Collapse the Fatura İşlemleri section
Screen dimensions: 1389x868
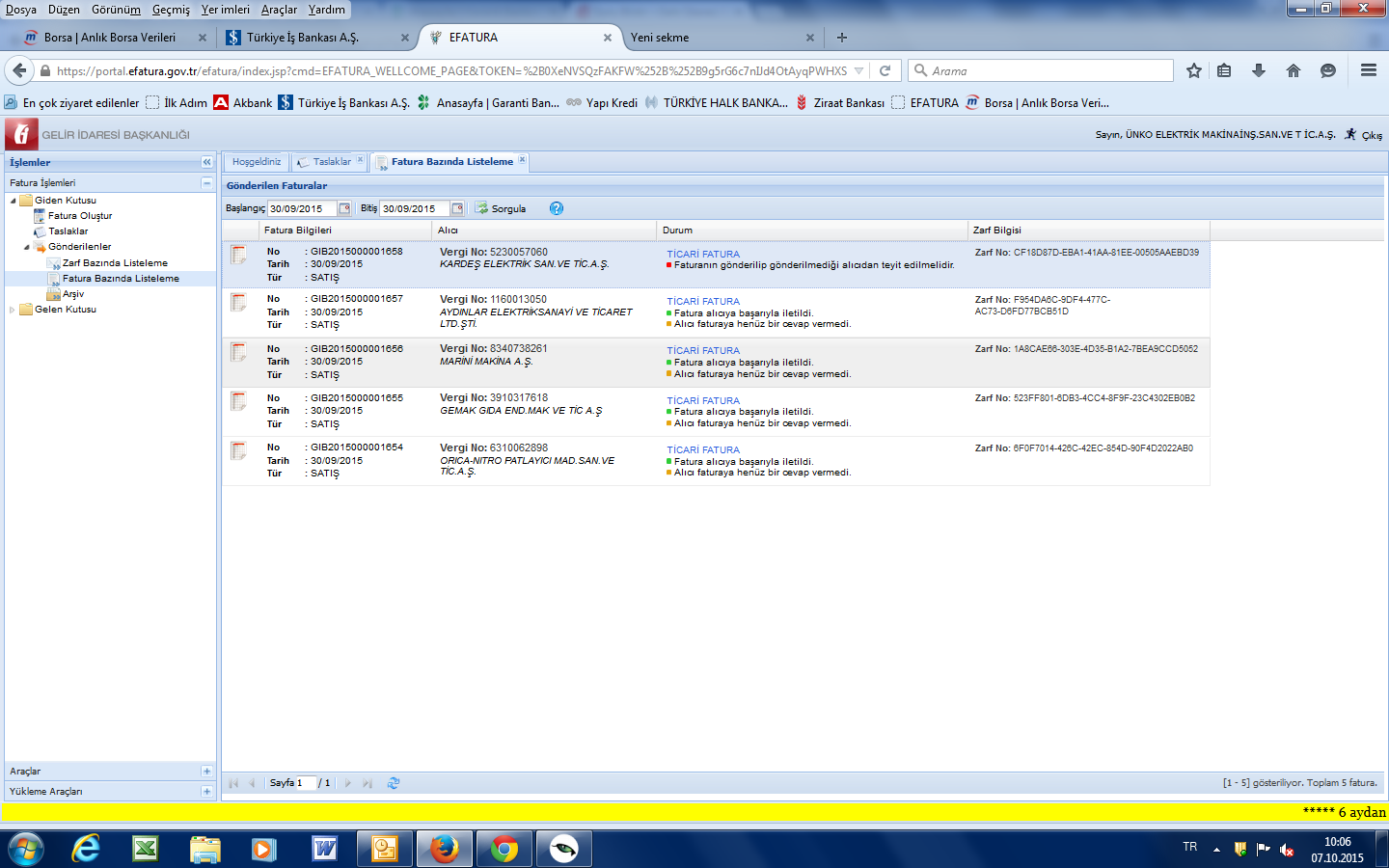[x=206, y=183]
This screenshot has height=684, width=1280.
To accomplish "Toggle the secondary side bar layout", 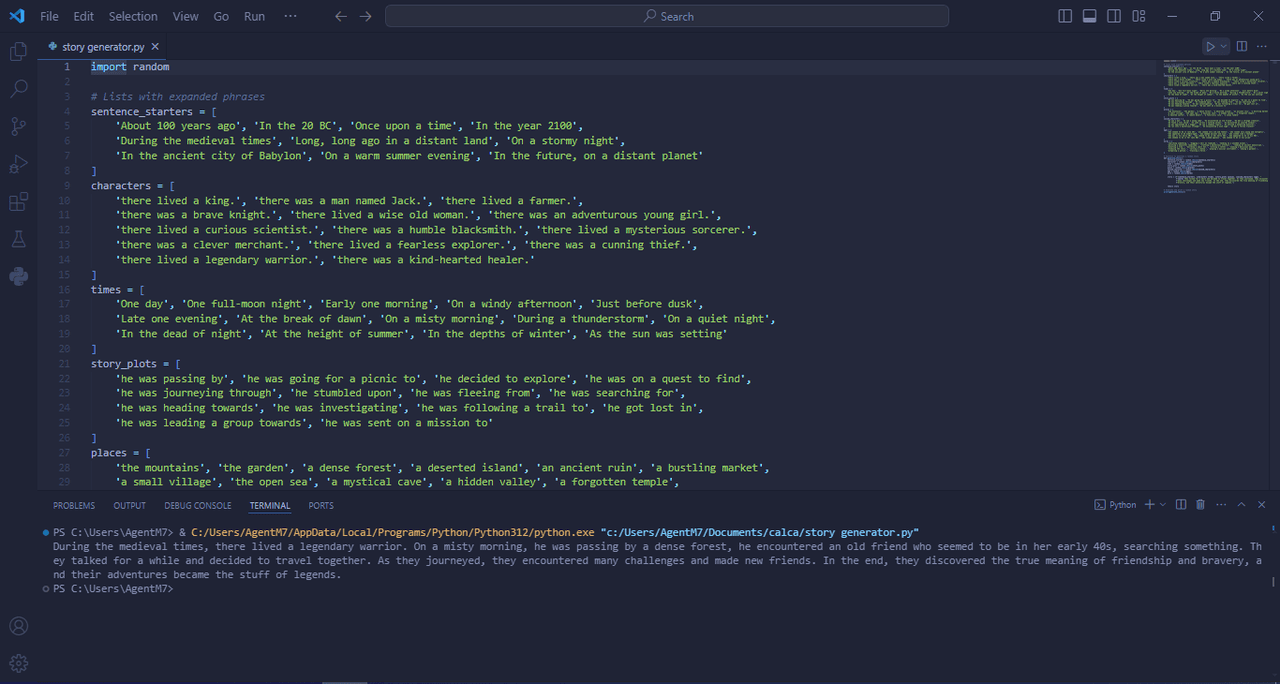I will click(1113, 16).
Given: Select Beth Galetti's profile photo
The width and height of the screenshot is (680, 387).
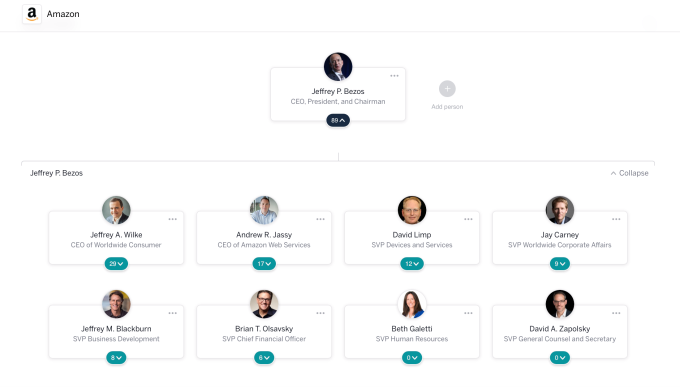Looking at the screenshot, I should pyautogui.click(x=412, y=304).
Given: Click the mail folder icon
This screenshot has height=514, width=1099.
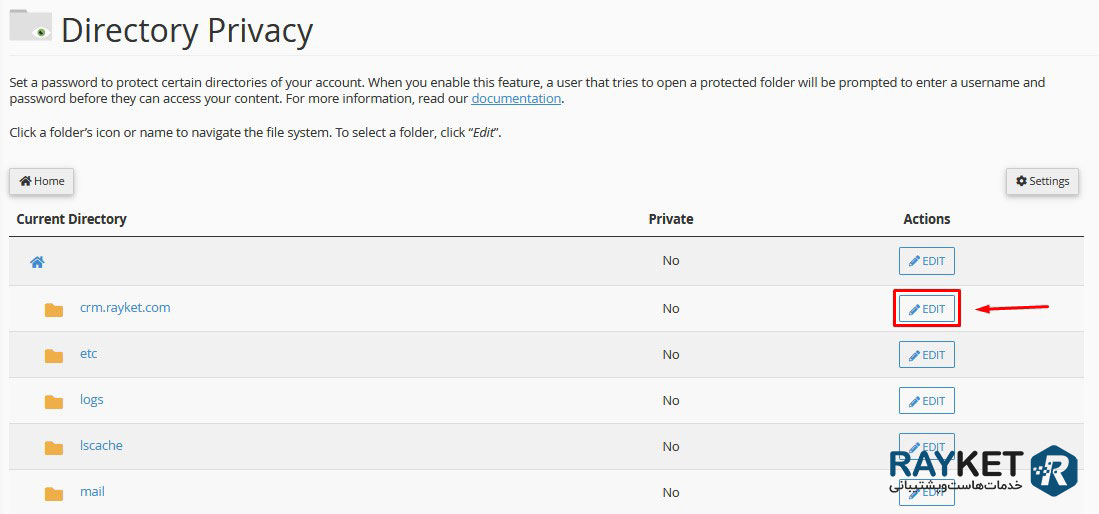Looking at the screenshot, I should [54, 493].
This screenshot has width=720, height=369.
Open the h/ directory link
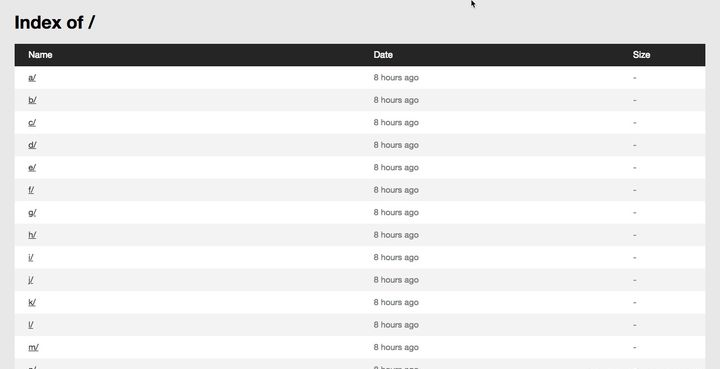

○ ○ ○

* WHAT IS EXPECTED
Skip all pictures. Write out only the lines from the one containing "Given: Select Beth Galetti's profile photo" to the end of the listing above, inclusive, exactly as given.

* OUTPUT FOR THIS TASK
Given: Select Beth Galetti's profile photo
The width and height of the screenshot is (680, 387).
Looking at the screenshot, I should pyautogui.click(x=412, y=304).
Given: Click the mail folder icon
This screenshot has height=514, width=1099.
Looking at the screenshot, I should [54, 493].
This screenshot has width=720, height=369.
Open the h/ directory link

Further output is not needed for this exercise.